Chronik | Wien
29.09.2017

Was Favoritens neuer Bezirksvorsteher vorhat

Marcus Franz (SPÖ) setzt auf stärkere Bürgernähe

Es ist eine schwierige Aufgabe, die auf Marcus Franz, den neuen Bezirksvorsteher in Favoriten, wartet: Bei der Bezirkswahl 2015 verlor die SPÖ im bevölkerungsreichsten Bezirk Wiens (rund 200.000 Einwohner) sieben Prozent und lag mit 40,4 Prozent nur noch knapp vor der FPÖ.

"Die FPÖ wurde bisher so wahrgenommen, dass sich ihre Vertreter die Sorgen der Menschen anhören", sagt der 45-Jährige, der am Mittwoch zum Nachfolger von Hermine Mospointner gewählt wurde, zum KURIER. "Unsere Funktionäre wurden nicht so stark wahrgenommen. Ich will daher durch den Bezirk gehen, in den Beiseln Kontakt mit den Menschen aufnehmen, um gewisse Probleme auszuräumen", betont der gebürtige Favoritner und gelernte Großhandelskaufmann. So will er es bei der nächsten Wahl schaffen, fünf bis sechs Mandate dazuzugewinnen. Derzeit hat die SPÖ 25 Sitze im Bezirksparlament.
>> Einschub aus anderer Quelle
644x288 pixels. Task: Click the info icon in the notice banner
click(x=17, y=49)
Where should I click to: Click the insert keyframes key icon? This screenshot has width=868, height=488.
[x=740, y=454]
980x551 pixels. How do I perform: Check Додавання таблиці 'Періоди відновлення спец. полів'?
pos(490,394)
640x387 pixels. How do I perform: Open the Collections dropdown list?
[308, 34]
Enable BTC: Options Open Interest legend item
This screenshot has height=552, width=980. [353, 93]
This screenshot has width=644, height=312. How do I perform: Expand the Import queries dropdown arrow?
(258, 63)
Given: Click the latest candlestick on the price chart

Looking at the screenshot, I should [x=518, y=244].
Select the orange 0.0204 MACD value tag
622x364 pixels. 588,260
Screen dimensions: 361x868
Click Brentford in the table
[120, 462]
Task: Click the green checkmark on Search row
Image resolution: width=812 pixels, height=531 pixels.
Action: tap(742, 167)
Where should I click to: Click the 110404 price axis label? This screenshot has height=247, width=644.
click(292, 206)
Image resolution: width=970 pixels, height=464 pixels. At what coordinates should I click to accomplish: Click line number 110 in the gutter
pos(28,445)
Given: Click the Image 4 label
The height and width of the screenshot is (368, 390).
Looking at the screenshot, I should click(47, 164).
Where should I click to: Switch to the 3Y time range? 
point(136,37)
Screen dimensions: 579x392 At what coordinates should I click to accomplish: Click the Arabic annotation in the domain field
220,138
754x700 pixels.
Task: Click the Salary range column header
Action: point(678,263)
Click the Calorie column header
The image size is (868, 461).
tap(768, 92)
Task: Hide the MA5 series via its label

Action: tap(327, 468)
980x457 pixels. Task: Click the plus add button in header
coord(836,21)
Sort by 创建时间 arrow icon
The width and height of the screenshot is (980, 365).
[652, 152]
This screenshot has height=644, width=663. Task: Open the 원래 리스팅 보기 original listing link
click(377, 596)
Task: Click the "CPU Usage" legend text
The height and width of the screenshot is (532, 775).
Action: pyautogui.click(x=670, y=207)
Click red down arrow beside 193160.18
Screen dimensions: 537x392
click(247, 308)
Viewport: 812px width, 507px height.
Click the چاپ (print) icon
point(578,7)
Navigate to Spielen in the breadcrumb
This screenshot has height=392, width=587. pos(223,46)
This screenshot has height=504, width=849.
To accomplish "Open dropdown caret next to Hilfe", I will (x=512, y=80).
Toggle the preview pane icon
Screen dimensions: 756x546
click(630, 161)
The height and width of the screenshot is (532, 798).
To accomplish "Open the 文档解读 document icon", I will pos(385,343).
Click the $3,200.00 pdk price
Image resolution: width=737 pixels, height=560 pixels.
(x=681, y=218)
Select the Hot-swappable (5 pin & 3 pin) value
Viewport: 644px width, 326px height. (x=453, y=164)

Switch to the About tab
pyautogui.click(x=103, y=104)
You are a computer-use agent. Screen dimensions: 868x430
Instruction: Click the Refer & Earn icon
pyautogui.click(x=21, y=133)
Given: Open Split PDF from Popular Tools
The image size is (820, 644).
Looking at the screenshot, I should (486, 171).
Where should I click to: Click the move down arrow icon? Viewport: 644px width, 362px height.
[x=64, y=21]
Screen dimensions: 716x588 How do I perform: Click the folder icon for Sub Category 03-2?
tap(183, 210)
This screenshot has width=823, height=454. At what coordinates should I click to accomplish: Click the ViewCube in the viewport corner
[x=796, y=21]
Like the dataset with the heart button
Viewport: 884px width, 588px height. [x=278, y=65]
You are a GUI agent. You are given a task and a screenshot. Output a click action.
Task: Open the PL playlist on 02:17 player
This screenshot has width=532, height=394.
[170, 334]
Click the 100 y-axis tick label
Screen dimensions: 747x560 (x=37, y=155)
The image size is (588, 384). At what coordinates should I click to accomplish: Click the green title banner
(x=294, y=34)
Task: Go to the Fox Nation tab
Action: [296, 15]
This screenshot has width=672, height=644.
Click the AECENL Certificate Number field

Manche Gebiete des zehnten Bezirks gelten als soziale Bennpunkte. "Hier geht es vor allem um Innerfavoriten, wo die Besiedlungsdichte sehr hoch ist. Es handelt sich vor allem um ein Bildungs- und Sozialproblem. Meine Aufgabe wird es sein, gewisse Vorurteile abzubauen. Die Ausländer sind genauso Bewohner des Bezirks, die mit ihren Geschäften auch Arbeitsplätze schaffen und dem Sozialsystem nicht auf der Tasche liegen."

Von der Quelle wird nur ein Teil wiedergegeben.